## Exercise brief
Rewrite the records below as a numbered list, leaving out any blank lines.

Word and element location data:
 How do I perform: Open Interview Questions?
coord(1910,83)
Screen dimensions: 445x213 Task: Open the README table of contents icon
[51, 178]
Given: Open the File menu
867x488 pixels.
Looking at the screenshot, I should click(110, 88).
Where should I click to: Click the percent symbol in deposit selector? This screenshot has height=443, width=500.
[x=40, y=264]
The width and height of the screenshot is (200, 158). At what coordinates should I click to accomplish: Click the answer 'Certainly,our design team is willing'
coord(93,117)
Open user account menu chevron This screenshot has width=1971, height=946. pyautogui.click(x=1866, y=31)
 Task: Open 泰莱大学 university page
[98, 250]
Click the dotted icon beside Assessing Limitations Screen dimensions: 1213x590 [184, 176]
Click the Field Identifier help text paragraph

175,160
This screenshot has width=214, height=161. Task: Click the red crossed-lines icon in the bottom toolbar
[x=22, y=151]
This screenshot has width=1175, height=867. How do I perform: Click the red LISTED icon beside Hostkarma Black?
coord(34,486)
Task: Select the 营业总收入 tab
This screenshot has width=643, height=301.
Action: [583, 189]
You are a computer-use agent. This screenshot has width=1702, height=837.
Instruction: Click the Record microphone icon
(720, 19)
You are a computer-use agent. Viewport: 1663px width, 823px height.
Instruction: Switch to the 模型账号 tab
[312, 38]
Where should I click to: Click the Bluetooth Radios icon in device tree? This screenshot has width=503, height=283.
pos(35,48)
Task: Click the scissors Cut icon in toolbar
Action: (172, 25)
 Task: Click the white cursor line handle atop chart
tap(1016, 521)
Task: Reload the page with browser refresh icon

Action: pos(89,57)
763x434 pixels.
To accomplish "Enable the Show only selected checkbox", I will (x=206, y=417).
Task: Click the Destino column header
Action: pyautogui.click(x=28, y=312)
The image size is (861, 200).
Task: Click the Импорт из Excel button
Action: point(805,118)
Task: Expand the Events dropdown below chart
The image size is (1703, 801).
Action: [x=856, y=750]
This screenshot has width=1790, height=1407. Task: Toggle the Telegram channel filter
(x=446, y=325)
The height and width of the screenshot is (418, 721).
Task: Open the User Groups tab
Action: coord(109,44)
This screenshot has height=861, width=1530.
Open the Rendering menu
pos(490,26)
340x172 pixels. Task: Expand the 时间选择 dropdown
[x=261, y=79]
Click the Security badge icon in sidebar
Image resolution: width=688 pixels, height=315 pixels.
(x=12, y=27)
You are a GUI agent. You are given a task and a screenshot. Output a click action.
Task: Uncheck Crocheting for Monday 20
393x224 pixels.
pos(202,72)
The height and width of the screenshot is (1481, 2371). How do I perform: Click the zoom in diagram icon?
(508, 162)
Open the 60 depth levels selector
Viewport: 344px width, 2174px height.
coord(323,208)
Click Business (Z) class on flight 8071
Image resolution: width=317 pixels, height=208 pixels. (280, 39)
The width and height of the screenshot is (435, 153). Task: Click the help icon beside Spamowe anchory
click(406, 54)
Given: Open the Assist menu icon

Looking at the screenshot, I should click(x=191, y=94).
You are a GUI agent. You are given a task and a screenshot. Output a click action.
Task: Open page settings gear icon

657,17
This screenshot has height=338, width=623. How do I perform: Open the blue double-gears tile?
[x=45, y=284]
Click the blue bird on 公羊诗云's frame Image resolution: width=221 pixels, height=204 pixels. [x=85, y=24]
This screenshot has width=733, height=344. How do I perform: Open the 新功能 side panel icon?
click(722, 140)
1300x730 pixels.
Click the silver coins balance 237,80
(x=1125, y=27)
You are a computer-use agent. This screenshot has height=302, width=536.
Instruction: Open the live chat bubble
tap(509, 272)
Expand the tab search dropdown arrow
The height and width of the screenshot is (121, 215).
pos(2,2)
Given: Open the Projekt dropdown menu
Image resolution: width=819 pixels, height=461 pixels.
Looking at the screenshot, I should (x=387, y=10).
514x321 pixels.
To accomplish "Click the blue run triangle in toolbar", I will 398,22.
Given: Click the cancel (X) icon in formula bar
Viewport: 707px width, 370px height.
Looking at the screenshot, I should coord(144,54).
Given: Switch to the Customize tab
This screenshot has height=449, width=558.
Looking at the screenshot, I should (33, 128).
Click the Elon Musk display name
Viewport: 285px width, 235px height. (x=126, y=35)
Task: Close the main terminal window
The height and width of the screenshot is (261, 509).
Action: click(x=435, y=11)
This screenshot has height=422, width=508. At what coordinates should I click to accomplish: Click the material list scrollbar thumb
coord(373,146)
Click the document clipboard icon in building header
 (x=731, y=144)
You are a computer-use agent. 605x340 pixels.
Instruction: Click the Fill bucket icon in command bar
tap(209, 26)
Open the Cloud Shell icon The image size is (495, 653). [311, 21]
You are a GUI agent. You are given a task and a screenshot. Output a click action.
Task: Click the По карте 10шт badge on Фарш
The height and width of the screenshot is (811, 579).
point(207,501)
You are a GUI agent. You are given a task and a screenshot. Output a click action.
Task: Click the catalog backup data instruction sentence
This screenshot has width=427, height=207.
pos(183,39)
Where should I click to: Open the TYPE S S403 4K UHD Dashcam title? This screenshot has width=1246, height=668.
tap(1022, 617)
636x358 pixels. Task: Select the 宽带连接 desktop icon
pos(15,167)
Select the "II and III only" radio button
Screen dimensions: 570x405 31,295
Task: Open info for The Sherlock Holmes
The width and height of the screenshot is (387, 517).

## Complete answer
1.  How do I perform: Open Interview Questions?
2. coord(1910,83)
3. Screen dimensions: 445x213 Task: Open the README table of contents icon
4. [51, 178]
5. Given: Open the File menu
6. 867x488 pixels.
7. Looking at the screenshot, I should click(110, 88).
8. Where should I click to: Click the percent symbol in deposit selector? This screenshot has height=443, width=500.
9. [x=40, y=264]
10. The width and height of the screenshot is (200, 158). At what coordinates should I click to accomplish: Click the answer 'Certainly,our design team is willing'
11. coord(93,117)
12. Open user account menu chevron This screenshot has width=1971, height=946. pyautogui.click(x=1866, y=31)
13.  Task: Open 泰莱大学 university page
14. [98, 250]
15. Click the dotted icon beside Assessing Limitations Screen dimensions: 1213x590 [184, 176]
16. Click the Field Identifier help text paragraph
17. 175,160
18. This screenshot has width=214, height=161. Task: Click the red crossed-lines icon in the bottom toolbar
19. [x=22, y=151]
20. This screenshot has width=1175, height=867. How do I perform: Click the red LISTED icon beside Hostkarma Black?
21. coord(34,486)
22. Task: Select the 营业总收入 tab
23. This screenshot has width=643, height=301.
24. Action: [583, 189]
25. You are a computer-use agent. This screenshot has width=1702, height=837.
26. Instruction: Click the Record microphone icon
27. (720, 19)
28. You are a computer-use agent. Viewport: 1663px width, 823px height.
29. Instruction: Switch to the 模型账号 tab
30. [312, 38]
31. Where should I click to: Click the Bluetooth Radios icon in device tree? This screenshot has width=503, height=283.
32. pos(35,48)
33. Task: Click the scissors Cut icon in toolbar
34. Action: (172, 25)
35.  Task: Click the white cursor line handle atop chart
36. tap(1016, 521)
37. Task: Reload the page with browser refresh icon
38. Action: pos(89,57)
39. 763x434 pixels.
40. To accomplish "Enable the Show only selected checkbox", I will (x=206, y=417).
41. Task: Click the Destino column header
42. Action: pyautogui.click(x=28, y=312)
43. The image size is (861, 200).
44. Task: Click the Импорт из Excel button
45. Action: point(805,118)
46. Task: Expand the Events dropdown below chart
47. The image size is (1703, 801).
48. Action: [x=856, y=750]
49. This screenshot has width=1790, height=1407. Task: Toggle the Telegram channel filter
50. (x=446, y=325)
51. The height and width of the screenshot is (418, 721).
52. Task: Open the User Groups tab
53. Action: coord(109,44)
54. This screenshot has height=861, width=1530.
55. Open the Rendering menu
56. pos(490,26)
57. 340x172 pixels. Task: Expand the 时间选择 dropdown
58. [x=261, y=79]
59. Click the Security badge icon in sidebar
60. Image resolution: width=688 pixels, height=315 pixels.
61. (x=12, y=27)
62. You are a GUI agent. You are given a task and a screenshot. Output a click action.
63. Task: Uncheck Crocheting for Monday 20
64. 393x224 pixels.
65. pos(202,72)
66. The height and width of the screenshot is (1481, 2371). How do I perform: Click the zoom in diagram icon?
67. (508, 162)
68. Open the 60 depth levels selector
69. Viewport: 344px width, 2174px height.
70. coord(323,208)
71. Click Business (Z) class on flight 8071
72. Image resolution: width=317 pixels, height=208 pixels. (280, 39)
73. The width and height of the screenshot is (435, 153). Task: Click the help icon beside Spamowe anchory
74. click(406, 54)
75. Given: Open the Assist menu icon
76. Looking at the screenshot, I should click(x=191, y=94).
77. You are a GUI agent. You are given a task and a screenshot. Output a click action.
78. Task: Open page settings gear icon
79. 657,17
80. This screenshot has height=338, width=623. How do I perform: Open the blue double-gears tile?
81. [x=45, y=284]
82. Click the blue bird on 公羊诗云's frame Image resolution: width=221 pixels, height=204 pixels. [x=85, y=24]
83. This screenshot has width=733, height=344. How do I perform: Open the 新功能 side panel icon?
84. click(722, 140)
85. 1300x730 pixels.
86. Click the silver coins balance 237,80
87. (x=1125, y=27)
88. You are a computer-use agent. This screenshot has height=302, width=536.
89. Instruction: Open the live chat bubble
90. tap(509, 272)
91. Expand the tab search dropdown arrow
92. The height and width of the screenshot is (121, 215).
93. pos(2,2)
94. Given: Open the Projekt dropdown menu
95. Image resolution: width=819 pixels, height=461 pixels.
96. Looking at the screenshot, I should (x=387, y=10).
97. 514x321 pixels.
98. To accomplish "Click the blue run triangle in toolbar", I will 398,22.
99. Given: Click the cancel (X) icon in formula bar
100. Viewport: 707px width, 370px height.
101. Looking at the screenshot, I should coord(144,54).
102. Given: Switch to the Customize tab
103. This screenshot has height=449, width=558.
104. Looking at the screenshot, I should (33, 128).
105. Click the Elon Musk display name
106. Viewport: 285px width, 235px height. (x=126, y=35)
107. Task: Close the main terminal window
108. The height and width of the screenshot is (261, 509).
109. Action: click(x=435, y=11)
110. This screenshot has height=422, width=508. At what coordinates should I click to accomplish: Click the material list scrollbar thumb
111. coord(373,146)
112. Click the document clipboard icon in building header
113.  (x=731, y=144)
114. You are a computer-use agent. 605x340 pixels.
115. Instruction: Click the Fill bucket icon in command bar
116. tap(209, 26)
117. Open the Cloud Shell icon The image size is (495, 653). [311, 21]
118. You are a GUI agent. You are given a task and a screenshot. Output a click action.
119. Task: Click the По карте 10шт badge on Фарш
120. The height and width of the screenshot is (811, 579).
121. point(207,501)
122. You are a GUI agent. You are given a task and a screenshot. Output a click action.
123. Task: Click the catalog backup data instruction sentence
124. This screenshot has width=427, height=207.
125. pos(183,39)
126. Where should I click to: Open the TYPE S S403 4K UHD Dashcam title? This screenshot has width=1246, height=668.
127. tap(1022, 617)
128. 636x358 pixels. Task: Select the 宽带连接 desktop icon
129. pos(15,167)
130. Select the "II and III only" radio button
131. Screen dimensions: 570x405 31,295
132. Task: Open info for The Sherlock Holmes
133. The width and height of the screenshot is (387, 517).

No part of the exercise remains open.